Cinq objectifs principaux et neuf initiatives phare
La proposition de stratégie propose une "approche thématique" de la réforme, avec un focus sur cinq objectifs principaux et neuf initiatives phare qui doivent être adoptés par chaque Etat membre dans le but de refléter les différentes situations nationales :
- Elever le taux d'emploi de la population âgée de 20 à 64 ans de 69 à au moins 75 %.
- Augmenter les investissements de R&D de 1,9 % du PIB de l'UE (actuellement) à 3 % avec un objectif alternatif combinant la R&D et la performance d'innovation.
- Réduire les émissions de CO2 de 20 % d'ici 2020 et augmenter la part des énergies renouvelables à 20 % à la même date tout en diminuant la consommation énergétique de 20 %.
- Accroître la part de la population âgée de 0 à 34 ans à avoir effectué des études supérieures de l'actuel taux de 31 % à au moins 40 % en 2020.
- Réduire le taux de pauvreté de 17 % à un pourcentage pas encore spécifié.
Certains de ces objectifs ne sont pas nouveaux et faisaient déjà parti de l'ancienne stratégie économique à long terme de l'UE, l'Agenda de Lisbonne pour la croissance et l'emploi. D'autres, comme l'objectif de réduction de 20 % des émissions de CO2 et l'objectif d'énergies renouvelables, ont déjà été approuvés par les Etats membres de l'UE et sont inscrits dans des directives européennes légalement contraignantes.
Le projet comprend également 9 initiatives phare allant d'une union européenne de l'innovation à une nouvelle politique industrielle pour l'ère de la mondialisation.
Surveillance des pays
Cette nouveauté viendrait des dénommés "programmes de surveillance des pays" qui engloberaient les programmes de stabilisation fiscale et les questions macroéconomiques liées à la compétitivité et à la croissance, prenant en considération les contraintes nationales quant aux finances publiques.
Afin d'y parvenir, le rapport et l'évaluation du pacte Europe 2020, stabilité et croissance seront effectués de façon simultanée afin de rassembler les moyens et les objectifs, a expliqué la Commission.
Les recommandations politiques pourraient alors être données aux Etats membres à la fois en vertu du Pacte de stabilité et croissance -qui a un poids légal- et en vertu des parties thématiques des programmes politiques nationaux, qui constituent l'approche la plus douce possible caractérisant l'Agenda de Lisbonne.

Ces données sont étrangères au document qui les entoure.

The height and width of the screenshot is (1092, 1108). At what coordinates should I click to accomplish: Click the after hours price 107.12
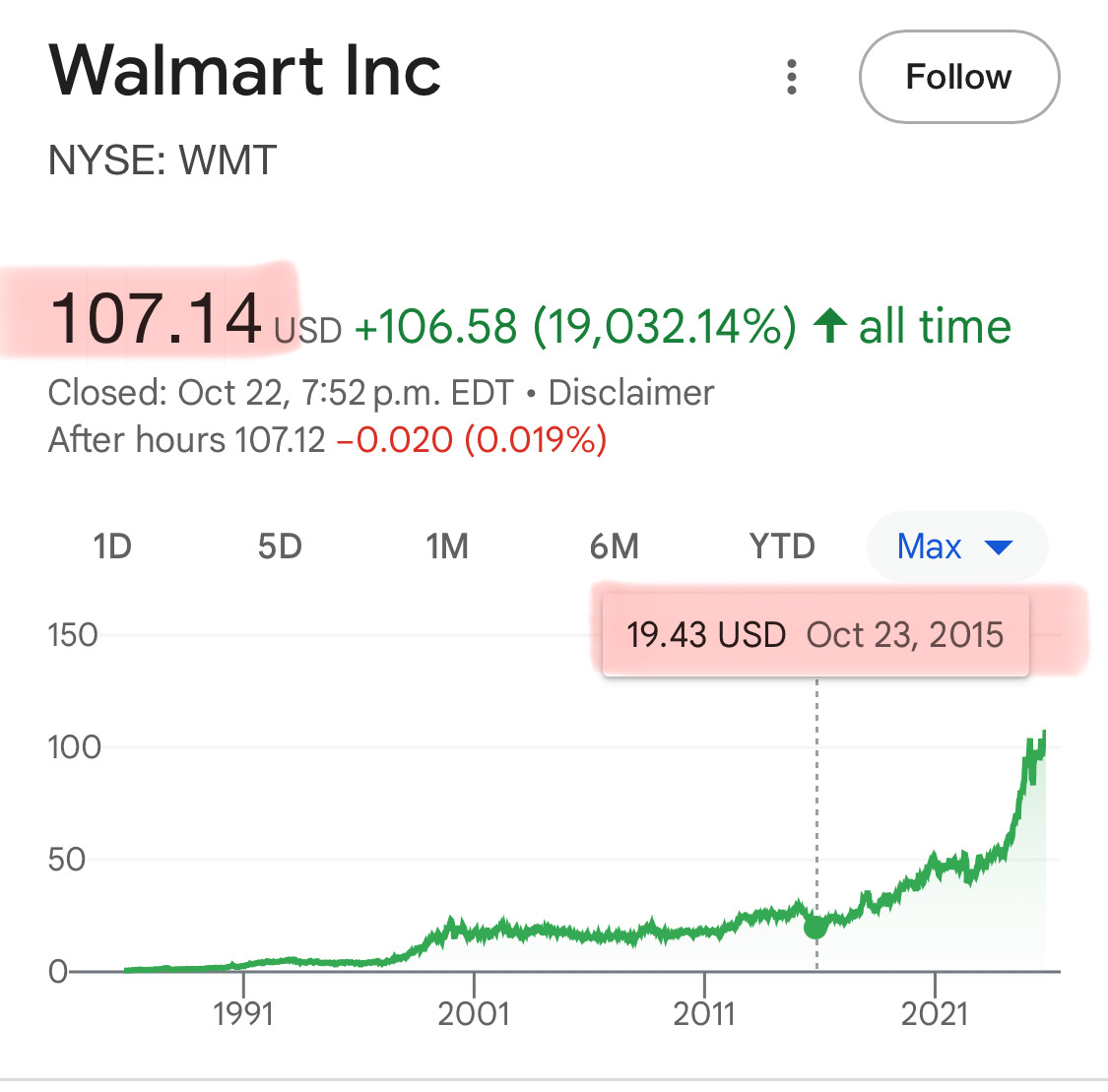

Les Etats membres sous contrôle
Afin d'assurer une plus grande possession de la stratégie au niveau national -l'une des plus grandes faiblesses de la stratégie de Lisbonne- la Commission propose de mettre les Etats membres sous un contrôle ferme afin de surveiller la mise en œuvre au niveau national.
Les progrès seront revus par les dirigeants de l'UE à intervalles réguliers pendant les réunions au sommet, la Commission mettant l'accent sur le rôle crucial du Conseil de l'UE des chefs d'Etats et de gouvernements présidé par Herman Van Rompuy.
Contrairement à la situation actuelle, où le Conseil est le dernier élément du processus de prise de décision de la stratégie, le Conseil devrait diriger la stratégie et contrôler sa mise en œuvre sur la base des propositions et rapports de la Commission, a affirmé cette dernière.
Le Parlement européen, en tant que co-législateur, et la société civile, seraient également plus impliqués.
Les gouvernements vont devoir s'accorder sur cinq objectifs lors d'un sommet au mois de mars. Les objectifs nationaux seront préparés pour le Conseil du mois de juin, avec des discussions sur des questions politiques spécifiques -telles que la recherche et le développement- prévues à l'automne.
Les gouvernements nationaux devront alors remettre des projets sur mesure spécifique à leur niveau de développement en termes d'infrastructures de recherche et de dépenses. Un objectif "fourre-tout" a été écarté étant donné les différences qui existent entre les Etats membres les plus et les moins développés.